The first life on Earth looked really, really gay

red slime algae
Today, cyanobacteria (also known as red slime algae) is a common aquarium pest. Photo: YouTube

Just how fabulous was early life on earth? According to Dr. Nur Gueneli of the Australian National University, our planet was pinker than anyone might have imagined.

When Dr. Gueneli was looking for ancient fossils in some rock samples discovered beneath the Sahara Desert, she expected to find nothing but shades of gray. Instead, the samples varied all the way from a blood red to a deep purple when concentrated – and bright pink when diluted by a solvent.

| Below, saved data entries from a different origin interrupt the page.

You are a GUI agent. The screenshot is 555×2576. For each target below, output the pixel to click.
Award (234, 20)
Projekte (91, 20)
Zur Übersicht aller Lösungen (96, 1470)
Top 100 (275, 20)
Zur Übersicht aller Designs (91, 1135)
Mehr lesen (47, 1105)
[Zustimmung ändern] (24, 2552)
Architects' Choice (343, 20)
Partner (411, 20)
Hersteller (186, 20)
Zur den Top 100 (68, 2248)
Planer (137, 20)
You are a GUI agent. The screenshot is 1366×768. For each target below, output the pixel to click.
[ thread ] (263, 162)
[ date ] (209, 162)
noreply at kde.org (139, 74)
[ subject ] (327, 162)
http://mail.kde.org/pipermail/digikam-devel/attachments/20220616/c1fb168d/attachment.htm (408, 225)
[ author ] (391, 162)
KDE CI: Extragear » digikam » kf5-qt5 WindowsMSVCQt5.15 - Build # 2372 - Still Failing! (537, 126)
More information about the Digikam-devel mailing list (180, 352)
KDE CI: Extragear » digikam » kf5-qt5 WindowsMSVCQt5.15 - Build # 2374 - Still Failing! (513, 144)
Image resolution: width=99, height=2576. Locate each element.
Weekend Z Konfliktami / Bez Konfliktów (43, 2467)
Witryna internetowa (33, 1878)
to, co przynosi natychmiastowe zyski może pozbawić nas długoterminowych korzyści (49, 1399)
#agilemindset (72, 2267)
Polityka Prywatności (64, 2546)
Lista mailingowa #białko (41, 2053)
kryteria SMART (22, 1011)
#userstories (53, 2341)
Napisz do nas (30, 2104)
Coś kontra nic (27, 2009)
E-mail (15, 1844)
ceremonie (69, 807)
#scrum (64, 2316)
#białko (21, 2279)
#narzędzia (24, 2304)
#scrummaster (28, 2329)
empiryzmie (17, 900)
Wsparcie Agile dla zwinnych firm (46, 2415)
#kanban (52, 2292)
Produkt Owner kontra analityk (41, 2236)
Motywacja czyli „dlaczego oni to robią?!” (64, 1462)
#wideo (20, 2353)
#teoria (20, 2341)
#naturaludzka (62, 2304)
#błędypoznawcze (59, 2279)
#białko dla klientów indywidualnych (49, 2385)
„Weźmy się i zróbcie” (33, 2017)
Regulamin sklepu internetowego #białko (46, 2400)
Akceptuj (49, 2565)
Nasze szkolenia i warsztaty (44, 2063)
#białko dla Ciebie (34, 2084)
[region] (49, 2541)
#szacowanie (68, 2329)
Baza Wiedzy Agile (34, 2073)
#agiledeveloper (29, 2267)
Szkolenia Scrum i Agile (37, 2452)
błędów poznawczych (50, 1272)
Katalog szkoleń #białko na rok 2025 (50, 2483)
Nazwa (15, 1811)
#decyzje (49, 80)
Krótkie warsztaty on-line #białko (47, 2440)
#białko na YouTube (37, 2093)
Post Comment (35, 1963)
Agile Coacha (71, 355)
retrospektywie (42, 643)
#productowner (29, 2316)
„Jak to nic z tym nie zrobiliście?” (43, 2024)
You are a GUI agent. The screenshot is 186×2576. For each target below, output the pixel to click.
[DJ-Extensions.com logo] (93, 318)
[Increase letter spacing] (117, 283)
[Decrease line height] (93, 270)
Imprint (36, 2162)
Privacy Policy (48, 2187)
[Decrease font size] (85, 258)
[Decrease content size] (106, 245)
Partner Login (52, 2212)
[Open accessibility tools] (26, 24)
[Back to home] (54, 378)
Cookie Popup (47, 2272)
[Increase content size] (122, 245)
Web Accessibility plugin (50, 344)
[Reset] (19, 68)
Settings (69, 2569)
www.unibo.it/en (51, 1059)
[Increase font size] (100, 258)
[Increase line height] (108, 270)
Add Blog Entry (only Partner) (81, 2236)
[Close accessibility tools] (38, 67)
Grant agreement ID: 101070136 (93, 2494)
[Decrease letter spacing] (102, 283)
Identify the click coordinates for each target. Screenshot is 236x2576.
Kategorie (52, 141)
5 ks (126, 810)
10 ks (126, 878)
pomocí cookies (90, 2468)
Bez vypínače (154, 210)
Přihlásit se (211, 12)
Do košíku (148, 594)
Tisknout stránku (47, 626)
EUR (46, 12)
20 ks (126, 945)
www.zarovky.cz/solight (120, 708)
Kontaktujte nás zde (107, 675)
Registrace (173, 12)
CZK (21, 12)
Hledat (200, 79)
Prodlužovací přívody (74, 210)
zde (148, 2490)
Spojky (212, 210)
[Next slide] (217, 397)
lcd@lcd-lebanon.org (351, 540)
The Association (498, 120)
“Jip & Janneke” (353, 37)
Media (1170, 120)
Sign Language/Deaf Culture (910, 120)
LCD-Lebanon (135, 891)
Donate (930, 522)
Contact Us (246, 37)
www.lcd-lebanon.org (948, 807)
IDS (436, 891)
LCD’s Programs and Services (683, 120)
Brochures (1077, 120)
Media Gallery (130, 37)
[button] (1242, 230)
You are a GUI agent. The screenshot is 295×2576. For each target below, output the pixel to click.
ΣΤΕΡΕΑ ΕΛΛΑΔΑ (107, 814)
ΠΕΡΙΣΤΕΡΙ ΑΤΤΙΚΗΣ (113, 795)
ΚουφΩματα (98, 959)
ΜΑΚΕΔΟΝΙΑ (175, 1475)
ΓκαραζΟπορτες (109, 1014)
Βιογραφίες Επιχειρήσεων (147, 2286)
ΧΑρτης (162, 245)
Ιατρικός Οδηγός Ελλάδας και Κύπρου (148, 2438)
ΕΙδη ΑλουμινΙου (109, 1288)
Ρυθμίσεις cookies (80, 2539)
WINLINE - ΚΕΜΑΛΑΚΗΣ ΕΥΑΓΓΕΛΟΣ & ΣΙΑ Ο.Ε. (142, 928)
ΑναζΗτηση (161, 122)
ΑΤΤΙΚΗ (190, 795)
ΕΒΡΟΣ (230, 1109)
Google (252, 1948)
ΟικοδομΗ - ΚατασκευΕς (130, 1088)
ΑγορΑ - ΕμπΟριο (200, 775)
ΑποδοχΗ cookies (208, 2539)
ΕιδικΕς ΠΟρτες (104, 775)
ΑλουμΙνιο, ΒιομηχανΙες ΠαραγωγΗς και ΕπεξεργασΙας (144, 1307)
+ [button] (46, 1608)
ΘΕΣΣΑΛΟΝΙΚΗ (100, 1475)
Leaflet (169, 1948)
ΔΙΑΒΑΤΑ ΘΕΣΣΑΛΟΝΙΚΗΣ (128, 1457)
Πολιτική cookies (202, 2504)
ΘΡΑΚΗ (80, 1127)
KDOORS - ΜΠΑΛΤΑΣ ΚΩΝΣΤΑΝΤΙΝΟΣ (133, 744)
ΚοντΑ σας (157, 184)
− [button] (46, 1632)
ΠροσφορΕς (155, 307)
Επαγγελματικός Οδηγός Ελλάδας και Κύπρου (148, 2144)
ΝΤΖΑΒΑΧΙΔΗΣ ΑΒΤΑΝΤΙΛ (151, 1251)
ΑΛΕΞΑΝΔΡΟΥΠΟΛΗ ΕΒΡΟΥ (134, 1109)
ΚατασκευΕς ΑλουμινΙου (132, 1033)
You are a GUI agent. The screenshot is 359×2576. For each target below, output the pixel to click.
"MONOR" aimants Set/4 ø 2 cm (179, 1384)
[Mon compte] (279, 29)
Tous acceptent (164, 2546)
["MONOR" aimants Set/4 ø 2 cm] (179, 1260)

The material in the rocks were cyanobacteria, is otherwise known as a blue-green algae. This particular bacterial is the only type to photosynthesize – and the chlorophyll that cyanobacteria use in photosynthesis is where the pink color comes from.

This discovery also helps unlock another mystery of the early earth. While this cyanobacteria dates back to some 1.1 billion years ago, more complex life forms don’t show up on earth until roughly 650 million years past. Scientists have speculated that the discrepancy was due to a lack of oxygen, but that theory has been disproved.

What seems more likely is that the cyanobacteria – which produces a vibrant pink pigment – were simply so plentiful on the early earth that other forms of life simply didn’t evolve. It was only when the cyanobacteria began to recede that other materials could form and spread, leading to life as we know it today.

Nevertheless, it must have been a sight, to see the “blue planet” we know today, drenched in shades of pink as far as one could see.